Streaming platforms are designed as attention-retention systems.
Internal behavioral studies associated with Spotify show that tracks with higher tempo, abrupt openings, and emotional intensity are more likely to be promoted through autoplay and algorithmic playlists — including those labeled “focus,” “productivity,” and even “relaxation.” The algorithms's KPI is time spent listening.

The result is counterintuitive: people turn on music to concentrate and instead receive a steady stream of micro-stimulation. The nervous system never fully shifts into recovery mode. Music stops being background and becomes another active stimulus, another open tab that never closes.

Modern popular music has objectively changed — and this isn’t a matter of taste.
A 2022 University of California study analyzing over 500,000 tracks across five decades found that:
  • average tempos have increased;
  • dynamic range has narrowed (the so-called loudness war);
  • intros have become shorter to hook listeners faster.
Music has grown denser, louder, and more insistent. That makes sense in an attention economy. It makes far less sense for already overstimulated nervous systems. The brain doesn’t get pauses, and without pauses, regulation collapses.

And there’s another subtle trap: music is often used as a tool for emotional self-regulation — especially by people prone to anxiety. But here, intention and outcome don’t always align.

A 2021 Frontiers in Psychology study showed that people with anxiety disorders tend to choose music that matches their current emotional state rather than helps shift it. An anxious listener gravitates toward anxious music; a sad one toward melancholy. The result is emotional looping.

Music stops being an exit and becomes an echo chamber — refined, intelligent, even beautiful, but still a chamber.

Then there’s the issue of constant background sound. Music in headphones on the commute, in the office, at home, while working, exercising, cooking, falling asleep.

A 2020 Journal of Environmental Psychology study found that continuous auditory stimulation raises baseline nervous system arousal and reduces recovery capacity even in otherwise healthy individuals. Simply put: the brain tires faster and rests worse.

We’ve learned to think of silence as emptiness. For the nervous system, silence is maintenance mode. When it disappears, the system begins to glitch.

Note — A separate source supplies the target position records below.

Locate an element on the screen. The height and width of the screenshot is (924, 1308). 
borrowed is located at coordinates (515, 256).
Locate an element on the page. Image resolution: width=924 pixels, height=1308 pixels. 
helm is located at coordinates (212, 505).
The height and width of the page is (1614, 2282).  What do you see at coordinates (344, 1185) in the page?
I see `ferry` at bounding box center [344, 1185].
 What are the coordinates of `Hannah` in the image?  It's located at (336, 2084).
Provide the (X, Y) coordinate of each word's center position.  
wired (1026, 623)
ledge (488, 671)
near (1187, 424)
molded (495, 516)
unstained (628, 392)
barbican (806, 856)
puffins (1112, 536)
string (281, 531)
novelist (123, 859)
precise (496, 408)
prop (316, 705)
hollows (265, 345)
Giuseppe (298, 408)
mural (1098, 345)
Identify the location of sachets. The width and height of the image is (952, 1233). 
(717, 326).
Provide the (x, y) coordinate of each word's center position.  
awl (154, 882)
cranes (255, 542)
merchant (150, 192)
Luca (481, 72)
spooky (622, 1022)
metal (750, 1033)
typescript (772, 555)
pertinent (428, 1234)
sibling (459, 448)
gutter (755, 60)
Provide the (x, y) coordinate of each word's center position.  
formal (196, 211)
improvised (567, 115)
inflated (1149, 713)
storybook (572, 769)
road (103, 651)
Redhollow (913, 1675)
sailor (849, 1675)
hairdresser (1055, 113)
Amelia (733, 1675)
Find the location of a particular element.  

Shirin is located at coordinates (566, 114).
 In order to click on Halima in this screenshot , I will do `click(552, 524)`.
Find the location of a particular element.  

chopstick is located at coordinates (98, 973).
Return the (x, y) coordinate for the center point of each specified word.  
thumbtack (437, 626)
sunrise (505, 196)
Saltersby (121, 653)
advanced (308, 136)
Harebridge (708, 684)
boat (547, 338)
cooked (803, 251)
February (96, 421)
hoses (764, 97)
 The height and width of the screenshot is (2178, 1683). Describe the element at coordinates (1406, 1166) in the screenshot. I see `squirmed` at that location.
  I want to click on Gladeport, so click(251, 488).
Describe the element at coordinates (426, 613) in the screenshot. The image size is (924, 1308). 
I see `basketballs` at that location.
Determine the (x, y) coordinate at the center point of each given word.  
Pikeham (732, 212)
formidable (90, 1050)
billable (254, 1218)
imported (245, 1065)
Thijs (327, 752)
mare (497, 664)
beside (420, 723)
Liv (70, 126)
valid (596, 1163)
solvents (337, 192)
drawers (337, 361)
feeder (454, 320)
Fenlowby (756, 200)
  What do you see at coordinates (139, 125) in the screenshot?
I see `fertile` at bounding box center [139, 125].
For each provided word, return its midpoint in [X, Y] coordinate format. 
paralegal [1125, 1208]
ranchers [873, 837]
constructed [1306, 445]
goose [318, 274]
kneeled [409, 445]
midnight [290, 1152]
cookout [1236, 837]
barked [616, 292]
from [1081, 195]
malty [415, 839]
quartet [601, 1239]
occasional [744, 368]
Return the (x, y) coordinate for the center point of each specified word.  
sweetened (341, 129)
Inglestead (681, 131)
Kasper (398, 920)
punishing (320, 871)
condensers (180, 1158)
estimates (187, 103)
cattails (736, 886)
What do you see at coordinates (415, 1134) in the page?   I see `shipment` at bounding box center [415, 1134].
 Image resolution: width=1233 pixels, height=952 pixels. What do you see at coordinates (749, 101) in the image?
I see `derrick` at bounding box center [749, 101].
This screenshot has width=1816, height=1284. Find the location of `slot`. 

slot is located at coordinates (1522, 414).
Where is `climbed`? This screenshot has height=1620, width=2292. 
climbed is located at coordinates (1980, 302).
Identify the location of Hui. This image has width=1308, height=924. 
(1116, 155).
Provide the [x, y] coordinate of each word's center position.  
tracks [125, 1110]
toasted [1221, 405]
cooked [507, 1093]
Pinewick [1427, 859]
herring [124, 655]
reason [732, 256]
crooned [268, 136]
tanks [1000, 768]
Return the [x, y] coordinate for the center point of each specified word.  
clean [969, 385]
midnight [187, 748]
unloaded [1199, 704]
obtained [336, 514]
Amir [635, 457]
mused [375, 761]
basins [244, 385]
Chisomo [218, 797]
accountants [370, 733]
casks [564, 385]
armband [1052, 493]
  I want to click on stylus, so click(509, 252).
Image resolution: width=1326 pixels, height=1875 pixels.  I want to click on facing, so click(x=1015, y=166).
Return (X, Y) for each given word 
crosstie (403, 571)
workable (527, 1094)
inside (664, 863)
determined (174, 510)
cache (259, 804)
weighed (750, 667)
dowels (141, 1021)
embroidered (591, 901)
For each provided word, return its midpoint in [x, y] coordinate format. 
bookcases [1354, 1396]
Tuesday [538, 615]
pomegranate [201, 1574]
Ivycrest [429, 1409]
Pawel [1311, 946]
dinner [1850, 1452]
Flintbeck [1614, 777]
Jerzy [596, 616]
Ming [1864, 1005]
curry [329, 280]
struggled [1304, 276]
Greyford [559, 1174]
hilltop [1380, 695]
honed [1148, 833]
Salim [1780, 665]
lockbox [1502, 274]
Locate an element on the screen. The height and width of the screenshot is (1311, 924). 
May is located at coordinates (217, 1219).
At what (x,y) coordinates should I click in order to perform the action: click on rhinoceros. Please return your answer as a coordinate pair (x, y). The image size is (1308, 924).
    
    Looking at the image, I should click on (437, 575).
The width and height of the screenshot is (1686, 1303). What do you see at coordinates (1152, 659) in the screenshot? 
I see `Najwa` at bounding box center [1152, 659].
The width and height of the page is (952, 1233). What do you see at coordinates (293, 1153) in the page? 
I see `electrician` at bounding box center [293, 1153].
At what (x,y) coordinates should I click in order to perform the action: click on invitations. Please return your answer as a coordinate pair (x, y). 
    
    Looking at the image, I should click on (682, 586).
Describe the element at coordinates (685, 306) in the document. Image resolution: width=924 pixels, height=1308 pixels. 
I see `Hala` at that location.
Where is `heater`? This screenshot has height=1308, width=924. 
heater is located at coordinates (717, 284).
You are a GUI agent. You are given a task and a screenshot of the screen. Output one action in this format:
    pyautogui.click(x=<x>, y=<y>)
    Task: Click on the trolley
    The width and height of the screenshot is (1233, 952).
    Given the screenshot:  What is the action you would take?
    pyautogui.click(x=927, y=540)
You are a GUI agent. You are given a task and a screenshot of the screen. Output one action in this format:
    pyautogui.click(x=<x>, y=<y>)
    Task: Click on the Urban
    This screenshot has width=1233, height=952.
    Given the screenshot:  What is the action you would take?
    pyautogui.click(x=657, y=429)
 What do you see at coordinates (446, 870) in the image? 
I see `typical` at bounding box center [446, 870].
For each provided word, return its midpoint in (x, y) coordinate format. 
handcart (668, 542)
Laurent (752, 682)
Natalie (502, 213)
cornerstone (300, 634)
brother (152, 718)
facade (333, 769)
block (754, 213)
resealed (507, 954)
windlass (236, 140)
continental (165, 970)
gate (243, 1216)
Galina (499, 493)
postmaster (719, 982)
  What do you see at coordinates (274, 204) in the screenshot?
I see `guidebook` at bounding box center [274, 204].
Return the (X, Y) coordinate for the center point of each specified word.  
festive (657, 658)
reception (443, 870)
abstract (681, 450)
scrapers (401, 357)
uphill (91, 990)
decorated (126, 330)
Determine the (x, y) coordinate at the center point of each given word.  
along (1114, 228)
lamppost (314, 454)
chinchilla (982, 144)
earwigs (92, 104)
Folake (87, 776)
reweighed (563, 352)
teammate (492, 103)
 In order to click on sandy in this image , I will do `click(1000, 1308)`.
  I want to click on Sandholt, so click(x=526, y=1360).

This is the key point: music itself isn’t the enemy. Context is.
Today, music plays alongside:
  • news feeds,
  • work chats,
  • constant social comparison,
  • visual noise.
It’s no longer a ritual. It’s no longer “I’m listening to an album.” It’s “something is playing while I live at maximum speed.” In that mode, even the most beautiful sound becomes just another stimulus — not support.

We don't talk about “listen to less music” or “go back to vinyl” (though vinyl is undeniably romantic). Let's talk about the quality of attention.

Research consistently shows that:
  • intentional listening (one album, no parallel tasks) lowers cortisol levels;
  • low-tempo and instrumental music supports recovery — but only in the absence of other stimuli;
  • periods of silence improve cognitive function and emotional regulation.
Music begins to heal again when it stops being endless background noise. In a world where everything screams for attention, even the most beautiful sound can wound if it never allows space.The real question is whether we use it as support — or as another way to ignore our own exhaustion.

Sometimes the most radical playlist is silence, and strangely enough, it’s the most revolutionary sound we have left.